◆ YOUR OBJECTIVE
Every entry should be reproduced word for word.

◆ TASK DATA
┄┄┄┄┄┄

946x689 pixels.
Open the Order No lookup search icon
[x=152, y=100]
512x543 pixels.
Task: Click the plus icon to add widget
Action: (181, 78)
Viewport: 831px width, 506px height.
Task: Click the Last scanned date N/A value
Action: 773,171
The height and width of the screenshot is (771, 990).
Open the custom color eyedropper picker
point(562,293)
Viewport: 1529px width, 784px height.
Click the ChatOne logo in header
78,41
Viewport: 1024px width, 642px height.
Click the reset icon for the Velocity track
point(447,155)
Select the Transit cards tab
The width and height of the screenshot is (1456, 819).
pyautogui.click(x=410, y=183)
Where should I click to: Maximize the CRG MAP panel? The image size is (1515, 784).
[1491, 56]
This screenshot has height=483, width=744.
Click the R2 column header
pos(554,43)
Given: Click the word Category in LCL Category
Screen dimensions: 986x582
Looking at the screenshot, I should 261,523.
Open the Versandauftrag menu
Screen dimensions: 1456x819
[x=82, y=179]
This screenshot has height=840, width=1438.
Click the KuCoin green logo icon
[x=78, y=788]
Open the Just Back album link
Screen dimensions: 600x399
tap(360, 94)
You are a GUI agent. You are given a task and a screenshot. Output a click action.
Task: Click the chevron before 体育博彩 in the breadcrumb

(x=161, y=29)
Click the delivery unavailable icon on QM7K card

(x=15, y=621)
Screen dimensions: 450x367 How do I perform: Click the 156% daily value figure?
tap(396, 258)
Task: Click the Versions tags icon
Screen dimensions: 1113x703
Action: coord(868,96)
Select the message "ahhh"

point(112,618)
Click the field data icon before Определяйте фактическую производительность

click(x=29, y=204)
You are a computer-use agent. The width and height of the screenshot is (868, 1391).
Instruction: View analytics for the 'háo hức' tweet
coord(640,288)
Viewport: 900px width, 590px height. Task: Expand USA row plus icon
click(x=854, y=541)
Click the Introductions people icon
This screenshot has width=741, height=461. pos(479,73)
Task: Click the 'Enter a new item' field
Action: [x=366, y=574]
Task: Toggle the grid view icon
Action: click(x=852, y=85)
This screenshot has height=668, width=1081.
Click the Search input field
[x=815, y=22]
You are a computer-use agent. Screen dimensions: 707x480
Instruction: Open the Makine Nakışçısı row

┄┄┄┄┄┄

◆ RESPONSE TO THE EXERCISE
946x689 pixels.
Open the Order No lookup search icon
[x=152, y=100]
512x543 pixels.
Task: Click the plus icon to add widget
Action: (181, 78)
Viewport: 831px width, 506px height.
Task: Click the Last scanned date N/A value
Action: 773,171
The height and width of the screenshot is (771, 990).
Open the custom color eyedropper picker
point(562,293)
Viewport: 1529px width, 784px height.
Click the ChatOne logo in header
78,41
Viewport: 1024px width, 642px height.
Click the reset icon for the Velocity track
point(447,155)
Select the Transit cards tab
The width and height of the screenshot is (1456, 819).
pyautogui.click(x=410, y=183)
Where should I click to: Maximize the CRG MAP panel? The image size is (1515, 784).
[1491, 56]
This screenshot has height=483, width=744.
Click the R2 column header
pos(554,43)
Given: Click the word Category in LCL Category
Screen dimensions: 986x582
Looking at the screenshot, I should 261,523.
Open the Versandauftrag menu
Screen dimensions: 1456x819
[x=82, y=179]
This screenshot has height=840, width=1438.
Click the KuCoin green logo icon
[x=78, y=788]
Open the Just Back album link
Screen dimensions: 600x399
tap(360, 94)
You are a GUI agent. You are given a task and a screenshot. Output a click action.
Task: Click the chevron before 体育博彩 in the breadcrumb

(x=161, y=29)
Click the delivery unavailable icon on QM7K card

(x=15, y=621)
Screen dimensions: 450x367 How do I perform: Click the 156% daily value figure?
tap(396, 258)
Task: Click the Versions tags icon
Screen dimensions: 1113x703
Action: coord(868,96)
Select the message "ahhh"

point(112,618)
Click the field data icon before Определяйте фактическую производительность

click(x=29, y=204)
You are a computer-use agent. The width and height of the screenshot is (868, 1391).
Instruction: View analytics for the 'háo hức' tweet
coord(640,288)
Viewport: 900px width, 590px height. Task: Expand USA row plus icon
click(x=854, y=541)
Click the Introductions people icon
This screenshot has width=741, height=461. pos(479,73)
Task: Click the 'Enter a new item' field
Action: [x=366, y=574]
Task: Toggle the grid view icon
Action: click(x=852, y=85)
This screenshot has height=668, width=1081.
Click the Search input field
[x=815, y=22]
You are a computer-use agent. Screen dimensions: 707x480
Instruction: Open the Makine Nakışçısı row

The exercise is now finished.